INGREDIENTS:
2 cups of white sushi rice
1 cup dried mushrooms (shitake is preferred, but a mix works as well)
2 tbsp Ty Ling Sesame oil
5 Chinese sausage sliced
5 cloves garlic minced
1 yellow onion minced
2 tbsp soy sauce
1 tbsp dark soy sauce
3 green onions sliced thin, green and white separated
DIRECTIONS:
Day Before
- Prepare the rice the day before. Soak the dried mushrooms in 1 cup of water for 1 hour. Water should reduce to ½ cup. Place mushrooms in a container for stir fry for the next day.
- Prepare sushi rice as per packaging replacing ½ cup of water with the mushroom stock.
- Once sushi rice is done bring to room temperature, place in an airtight container, and store in the fridge.
Day of
- Prep all ingredients before starting the stir fry including chopping the re-hydrated mushrooms.
- In a frying pan over medium heat add the sesame oil.
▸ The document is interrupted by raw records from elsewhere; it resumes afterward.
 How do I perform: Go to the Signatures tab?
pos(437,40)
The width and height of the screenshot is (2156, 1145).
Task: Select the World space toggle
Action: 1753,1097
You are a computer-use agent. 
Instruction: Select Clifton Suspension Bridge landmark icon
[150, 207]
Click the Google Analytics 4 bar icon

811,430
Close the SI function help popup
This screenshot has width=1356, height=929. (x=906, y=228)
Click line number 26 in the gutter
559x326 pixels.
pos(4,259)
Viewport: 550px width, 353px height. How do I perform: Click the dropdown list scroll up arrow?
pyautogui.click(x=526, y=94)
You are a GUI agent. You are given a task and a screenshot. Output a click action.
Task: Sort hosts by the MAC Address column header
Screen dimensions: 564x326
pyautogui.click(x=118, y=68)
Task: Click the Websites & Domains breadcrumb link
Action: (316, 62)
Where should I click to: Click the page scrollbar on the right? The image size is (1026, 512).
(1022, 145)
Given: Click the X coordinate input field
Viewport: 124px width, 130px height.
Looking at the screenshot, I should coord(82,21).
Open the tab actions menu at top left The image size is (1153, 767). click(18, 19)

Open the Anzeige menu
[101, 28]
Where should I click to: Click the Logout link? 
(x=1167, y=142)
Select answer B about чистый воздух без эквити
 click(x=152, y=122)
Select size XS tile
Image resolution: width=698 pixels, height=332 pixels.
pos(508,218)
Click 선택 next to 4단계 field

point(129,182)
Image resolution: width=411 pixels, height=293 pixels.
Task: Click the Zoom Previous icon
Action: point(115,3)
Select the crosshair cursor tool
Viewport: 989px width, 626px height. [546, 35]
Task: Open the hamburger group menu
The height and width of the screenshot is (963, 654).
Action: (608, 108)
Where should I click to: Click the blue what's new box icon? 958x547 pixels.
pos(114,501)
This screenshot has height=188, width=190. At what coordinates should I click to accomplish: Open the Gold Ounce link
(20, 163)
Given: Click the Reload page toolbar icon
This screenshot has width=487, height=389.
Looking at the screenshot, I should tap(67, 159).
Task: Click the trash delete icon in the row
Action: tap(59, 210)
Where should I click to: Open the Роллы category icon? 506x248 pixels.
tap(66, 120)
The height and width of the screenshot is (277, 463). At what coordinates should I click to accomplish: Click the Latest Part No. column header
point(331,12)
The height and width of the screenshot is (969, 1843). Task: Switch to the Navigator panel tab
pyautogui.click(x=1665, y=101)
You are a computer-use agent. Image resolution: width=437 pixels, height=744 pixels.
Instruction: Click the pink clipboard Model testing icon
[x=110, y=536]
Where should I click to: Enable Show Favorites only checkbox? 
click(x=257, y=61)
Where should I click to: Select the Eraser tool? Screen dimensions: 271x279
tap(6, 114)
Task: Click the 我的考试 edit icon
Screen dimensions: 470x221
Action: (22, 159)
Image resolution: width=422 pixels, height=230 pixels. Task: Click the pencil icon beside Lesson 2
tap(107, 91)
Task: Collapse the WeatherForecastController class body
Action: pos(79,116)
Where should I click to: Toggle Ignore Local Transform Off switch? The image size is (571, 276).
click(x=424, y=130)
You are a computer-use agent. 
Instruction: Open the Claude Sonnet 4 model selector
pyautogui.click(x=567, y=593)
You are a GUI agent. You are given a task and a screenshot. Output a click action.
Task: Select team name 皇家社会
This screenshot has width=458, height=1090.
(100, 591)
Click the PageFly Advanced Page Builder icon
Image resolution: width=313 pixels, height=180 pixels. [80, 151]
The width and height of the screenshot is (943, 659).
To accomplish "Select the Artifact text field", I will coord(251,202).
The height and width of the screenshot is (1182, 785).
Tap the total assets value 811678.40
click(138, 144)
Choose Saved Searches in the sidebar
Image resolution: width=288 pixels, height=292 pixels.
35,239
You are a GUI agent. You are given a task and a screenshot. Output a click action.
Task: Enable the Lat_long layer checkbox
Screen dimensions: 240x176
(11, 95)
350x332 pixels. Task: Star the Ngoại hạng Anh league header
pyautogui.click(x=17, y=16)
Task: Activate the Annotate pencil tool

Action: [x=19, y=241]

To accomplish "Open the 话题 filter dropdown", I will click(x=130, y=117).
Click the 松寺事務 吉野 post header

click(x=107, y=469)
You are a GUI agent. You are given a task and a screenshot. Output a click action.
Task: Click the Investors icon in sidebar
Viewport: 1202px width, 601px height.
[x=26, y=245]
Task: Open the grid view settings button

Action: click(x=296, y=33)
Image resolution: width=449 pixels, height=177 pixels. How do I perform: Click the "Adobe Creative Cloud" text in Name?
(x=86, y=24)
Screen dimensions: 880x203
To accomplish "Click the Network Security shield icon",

Once heated up add Chinese sausage and fry until outside is brown and crispy 7-10 minutes.
- Lower heat to medium-low and add garlic, onions, and mushrooms. Sauté for 5 minutes.
- Add rice and combine. Cook the rice for another 5 minutes thoroughly incorporating all the ingredients.
- Add soy sauces and cook for an additional 5 minutes. Remove from the heat and top with sliced green onions.